9. Come mai sono apparse su Telegram conversazioni che maledicono Boatman per aver rovinato tutto con i suoi video? “Eravamo d’accordo – lo era, non lo era – gonfiamo per il bene di un pubblico europeo impressionabile, finalmente ci passano armi pesanti e difesa aerea. Cioè, i nostri “alleati” sono tali che non gli bastano gli attacchi missilistici sulle città, per loro. Ok, stiamo lavorando. L’informazione principale è andata, lo straniero l’ha raccolta… e poi la Guardia Nazionale e il Nostromo sono usciti dalla tabacchiera come un coglione con i loro video divertenti sulla pulizia di Bucha…”.
10. Perché, intervistato dalla stampa italiana, al becchino di Bucha non viene fatta la più semplice delle domande: come mai ha rischiato la vita per inumare i morti nella Bucha occupata dai russi e, quando i russi se ne sono andati, li ha lasciati invece per strada?
11. Come mai quelle vittime sono state lasciate per settimane, secondo la foto satellitare, senza un solo gesto di pietà, come se fossero morti altrui, da schivare e basta?
12. Come mai la Croce Rossa Internazionale non è stata convocata subito sul luogo del massacro?

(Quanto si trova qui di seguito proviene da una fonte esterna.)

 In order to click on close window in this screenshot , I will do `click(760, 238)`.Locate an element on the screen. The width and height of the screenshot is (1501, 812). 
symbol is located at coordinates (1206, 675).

Non devo ripetere a ogni passo che non sono filoputin, né filorusso. Sono solo convinto per esperienza che purtroppo la guerra è il regno dell’odio, delle vendette, delle manipolazioni. In guerra puoi essere disciplinato, se la combatti o te ne fai travolgere. Se sei giornalista, anche quando hai chiaro dove risieda la ragione e dove il torto, dove l’aggressore e dove l’aggredito, sai che le linee nette del Bene e del Male vengono scavalcate con facilità, e resta il dovere di ragionare sui fatti, anche quando non coincidono con la tua visione delle cose, e specie quando fanno fare alla guerra un salto di qualità, come una chiamata alle armi.